Our parish bears the name of no mere saint, but of Jesus Christ Himself—our priest, our prophet, and our king. We are named not after one who points to Christ, but after Christ directly. And that makes the question of a “patronal feast day” uniquely complicated.
For churches named after saints, the Prayer Book calendar offers a clear liturgical celebration. For Christ churches like ours, we must ask: When, exactly, do we celebrate our patron? After all, nearly every feast in the Christian year is fundamentally Christological. Christmas, Easter, the Baptism of our Lord, the Transfiguration, Corpus Christi, Good Shepherd Sunday—each reveals Christ in a different light. Any of these could, in theory, serve as our parish’s feast day.
Over our 49 years, Christ Church Kennesaw has chosen to keep the Feast of Christ the King as our patronal festival. But this choice itself is an act of theological imagination, a choice to live in a kind of liturgical liminality—a space between the formal and the personal, the universal and the particular.
A Brief, Curious History of Christ the King
Christ the King is, historically speaking, something of a newcomer. It does not come from the early Church or even the medieval West. The Roman Catholic Church established the feast in 1925 through Pope Pius XI in response to rising nationalism, totalitarianism, and secularism in Italy, and the rise of the Fascist dictatorship of Mussolini in the consolidation of Italy. Its purpose was to remind Christians that no earthly ruler—no king, no government, no ideology—could claim absolute allegiance over the lordship of Christ.
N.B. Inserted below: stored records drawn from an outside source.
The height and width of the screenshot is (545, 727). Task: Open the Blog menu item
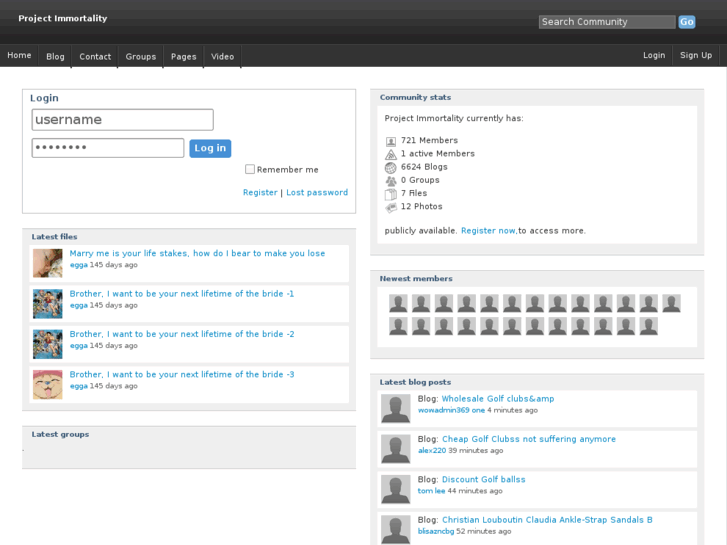[x=55, y=56]
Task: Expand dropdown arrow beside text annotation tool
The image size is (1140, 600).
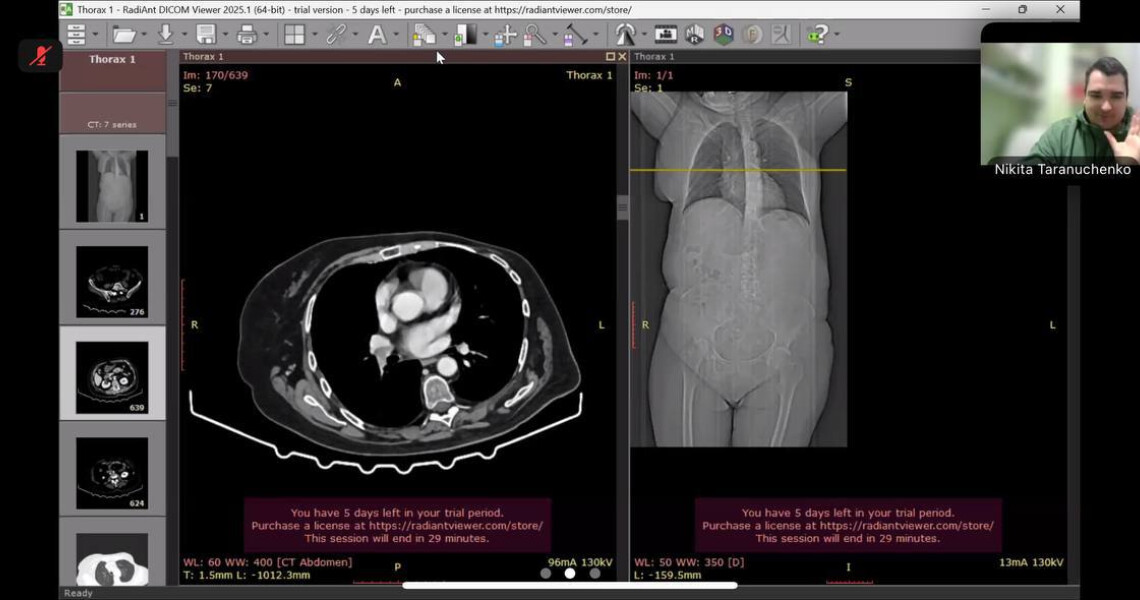Action: 397,35
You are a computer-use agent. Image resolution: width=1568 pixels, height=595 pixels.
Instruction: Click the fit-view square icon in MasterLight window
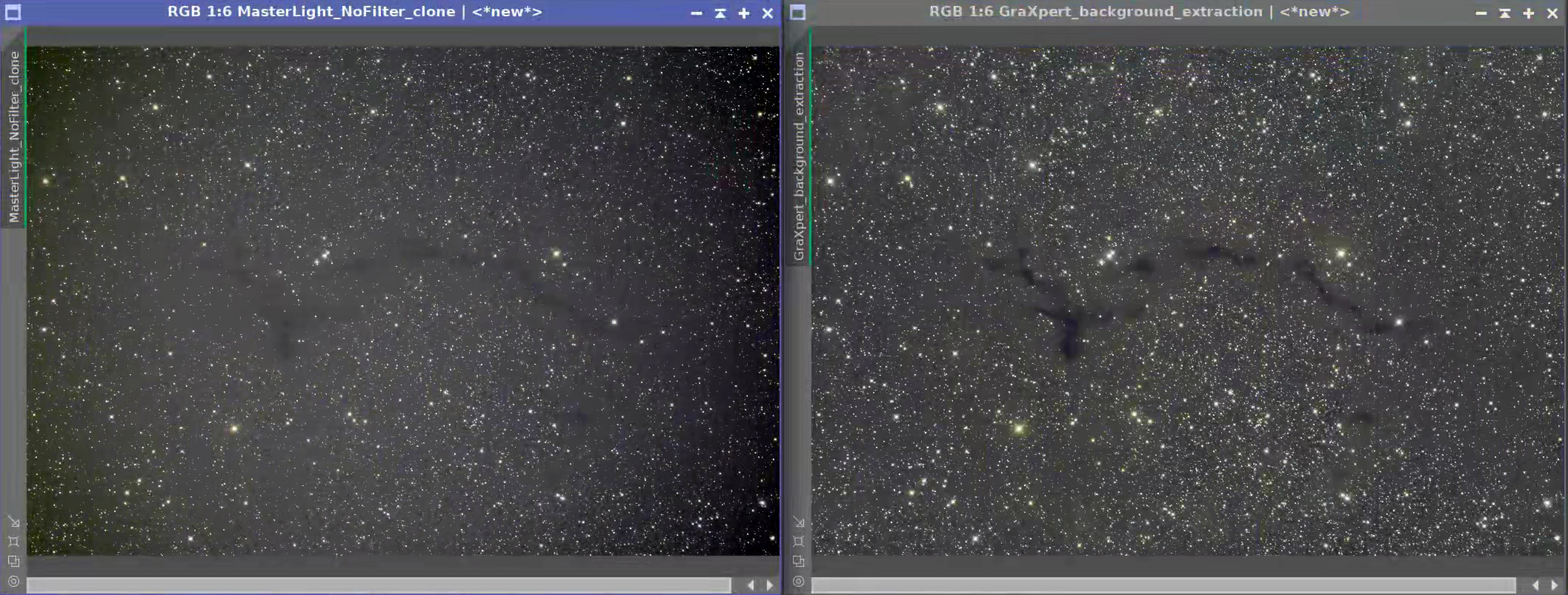click(x=13, y=542)
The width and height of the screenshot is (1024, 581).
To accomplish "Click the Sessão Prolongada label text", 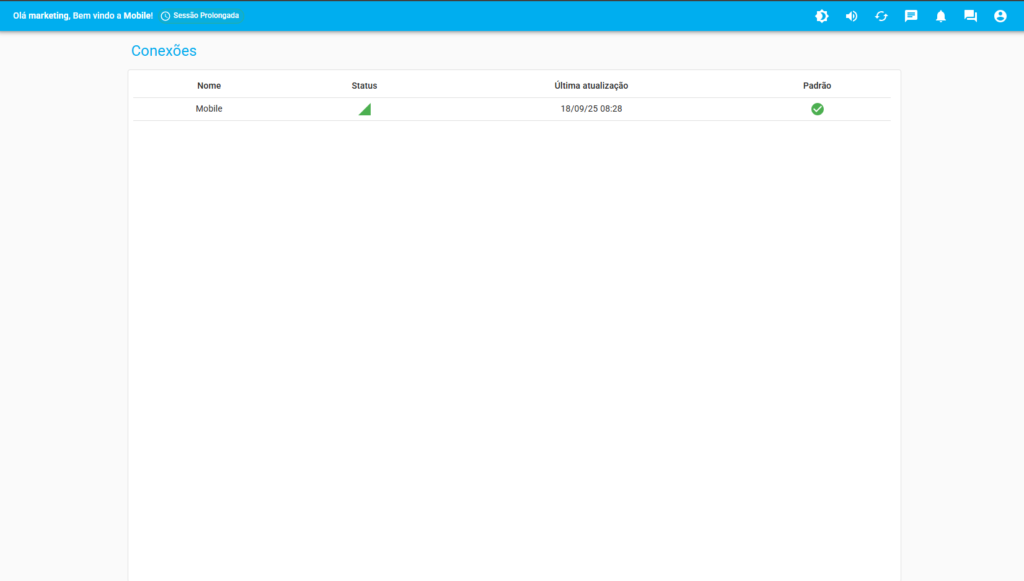I will 206,16.
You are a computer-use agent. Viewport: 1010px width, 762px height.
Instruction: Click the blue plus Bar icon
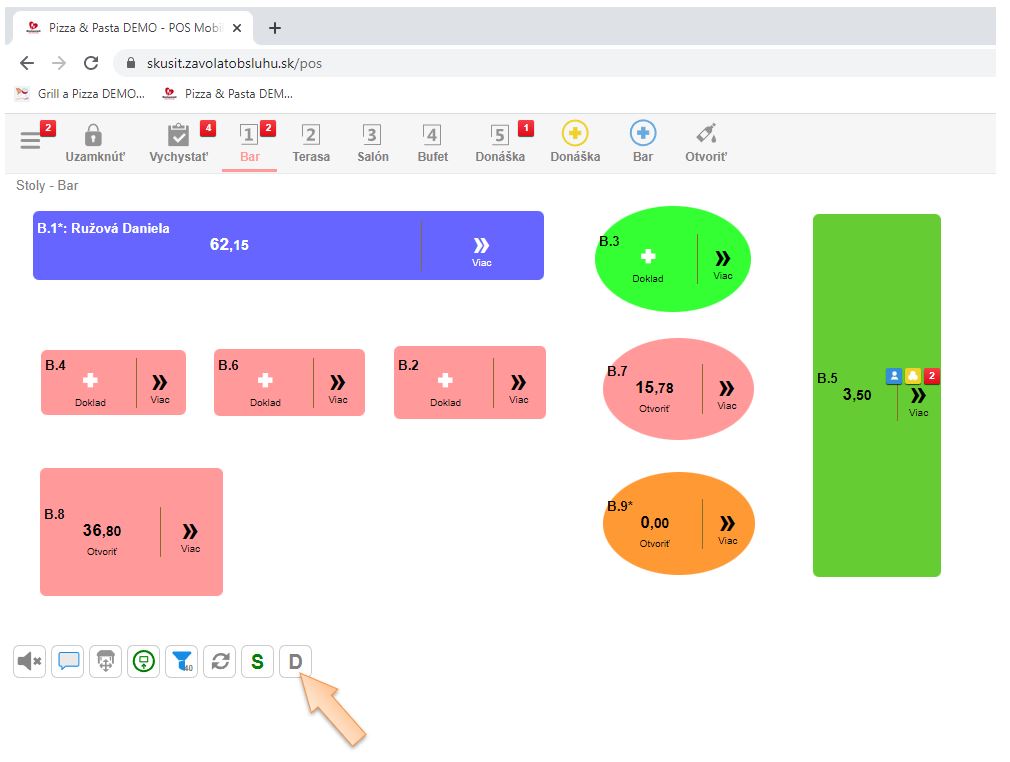pyautogui.click(x=643, y=134)
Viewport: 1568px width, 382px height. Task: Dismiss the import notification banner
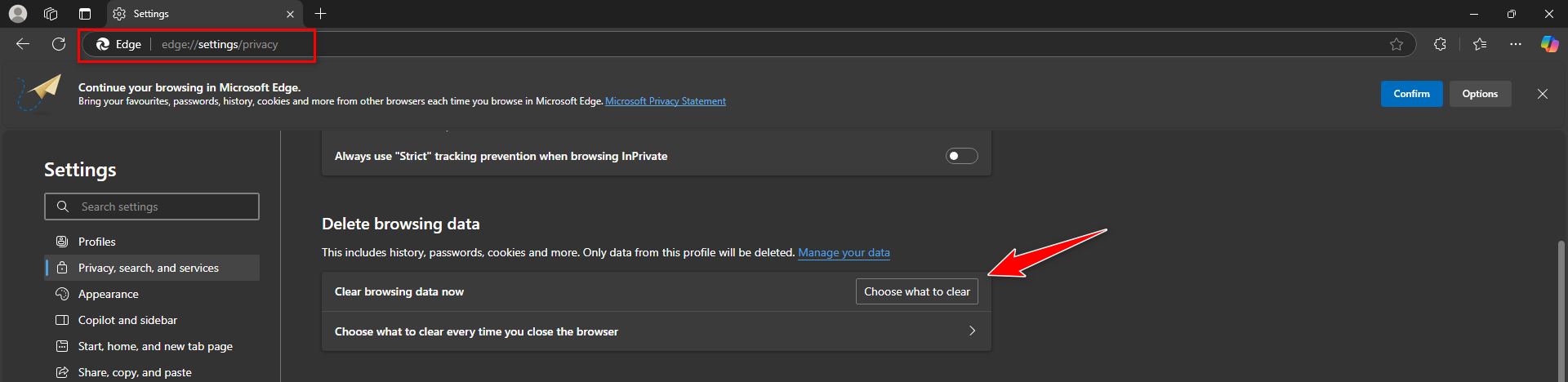(x=1543, y=94)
Eastern Christianity eventually adopted similar themes in the mid-twentieth century.
Anglicanism, however, never officially canonized the feast. Some Anglican provinces use it informally. Others omit it. The Feast of Christ the King, as many know it today, is actually a post-1970 liturgical development largely shaped by ecumenical influence and the Revised Common Lectionary—and while Christ the King appears in the Prayer Book twice, once in the Lectionary and once in the Collects, it is never referred to as a festival or feast.
So saying that Christ the King is our “patronal feast” is less a claim of official status and more a decision of the heart—a local choice to recognize Christ’s kingship as central to our identity, even if the wider Anglican tradition treats the feast as optional or variable. In this sense, our patronal feast is both public and private, rooted and quirky, traditional and idiosyncratic.
And maybe that is exactly right.
The Liminal Identity of a Christ Church
Because we are named for Christ Himself, we inhabit a curious theological space. Our life is shaped by the common prayer of the Episcopal Church, grounded in Scripture, tradition, and reason—but our patronal identity is inseparable from the deeply personal, almost mystical encounter with Jesus that each of us has.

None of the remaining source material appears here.